Riyadh Air aims high with new premium economy
Just how good can premium economy be?
Executive Traveller exclusive
Saudi Arabia’s Riyadh Air intends to shake up the skies with ‘Mercedes Maybach’ business suites when the state-owned startup begins flying in mid-2025.
But the luxe treatment won’t stop at the curtain behind that exclusive cabin: CEO Tony Douglas says budget-minded travellers can look forward to world-beating premium economy seats on its Boeing 787 fleet.
“I would like to think our premium economy is better than most other airlines’ business class,” Douglas tells Executive Traveller.
‘Most’ is a loaded word here: Douglas is talking about airlines with business class recliners, either long-outdated designs or regional business class seats, rather than the modern benchmark of fully lie-flat beds.
And “we’re not going to do a lie-flat premium economy,” he makes clear.
Premium economy tends to fall into being either “business class-minus or economy-plus”, Douglas says. “In other words, is it closer to other people’s business, or is it closer to other people’s economy?”
From that perspective, Riyadh Air’s premium economy recliners will be “a step up to business-minus as opposed to economy-plus.”
Riyadh Air’s 787 suites and seats, along with the rest of the inflight experience, will be revealed in early 2025, ahead of tickets going on sale for the airline’s first destinations in the Europe and the Gulf region.
“We’ll be flying from Riyadh to let’s say ‘European capital A’ and back,” Douglas maps out.
“Then the airplane will turn around and do a shorter leg on thick routes within the region – to Jeddah, for example.”
“It will then come back to Riyadh, turn around and then do ‘European city B’, and so on.”
Riyadh Air’s premium economy seat will go up against a fresh wave of other ‘better than economy’ recliners from the likes of Cathay Pacific and Air New Zealand, while Qantas’ third-gen premium economy will debut in 2026 on non-stop flights to London and New York.
24 Aug 2011
Total posts 1215
With EK probably taking the W recliner seat about as far as it can go in the available space, it will be interesting to see what Riyadh has planned.
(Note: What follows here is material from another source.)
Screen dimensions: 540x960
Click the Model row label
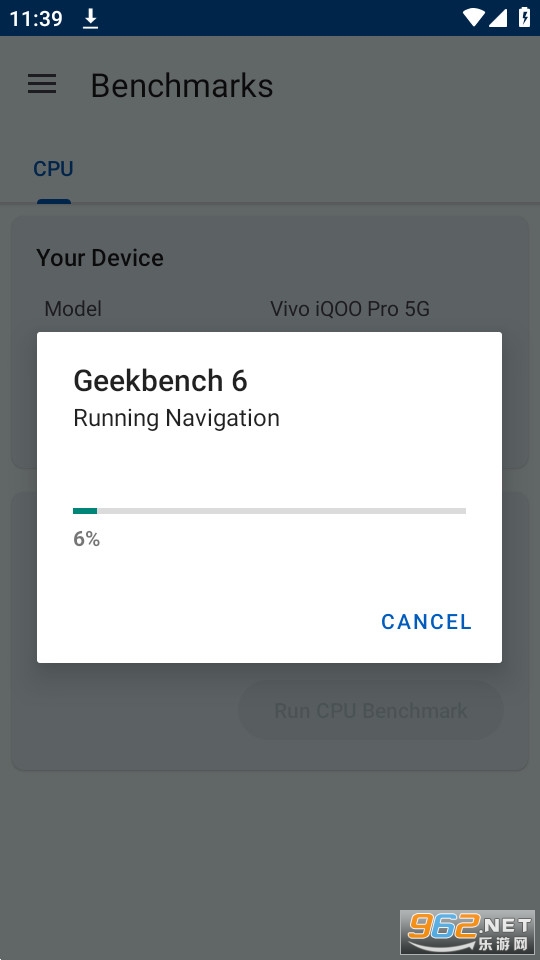(73, 309)
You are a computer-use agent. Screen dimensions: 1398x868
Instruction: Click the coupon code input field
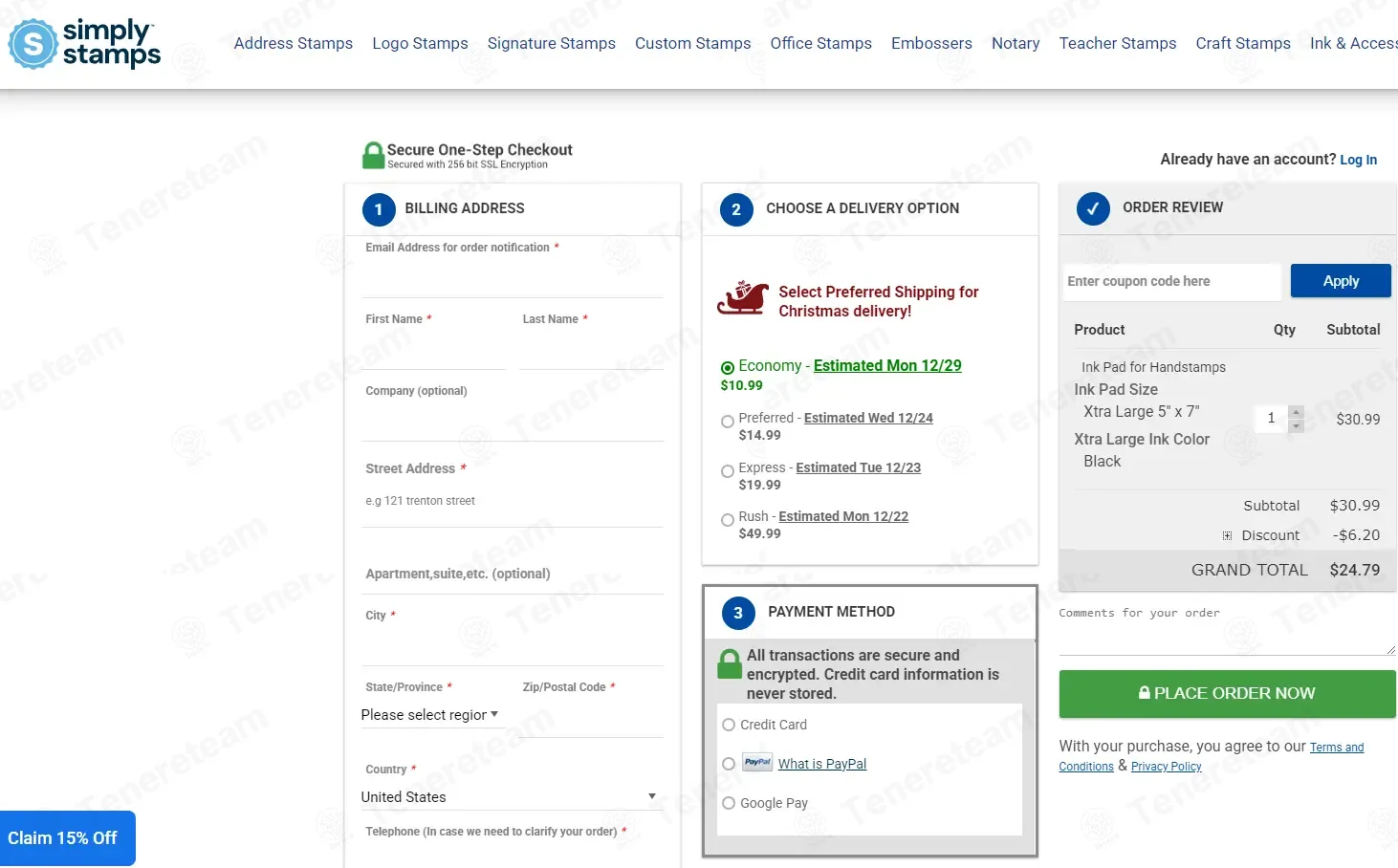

There have been a number of concepts using the Lazy-Z format which, whilst not lie flat allows for a more relaxed seating position though space has always been the issue.
The last airline to really try something different with Premium Economy was NZ with their now abandoned Space Seat which some loved and others loathed and which was ultimately abandoned because it added too much weight to the plane.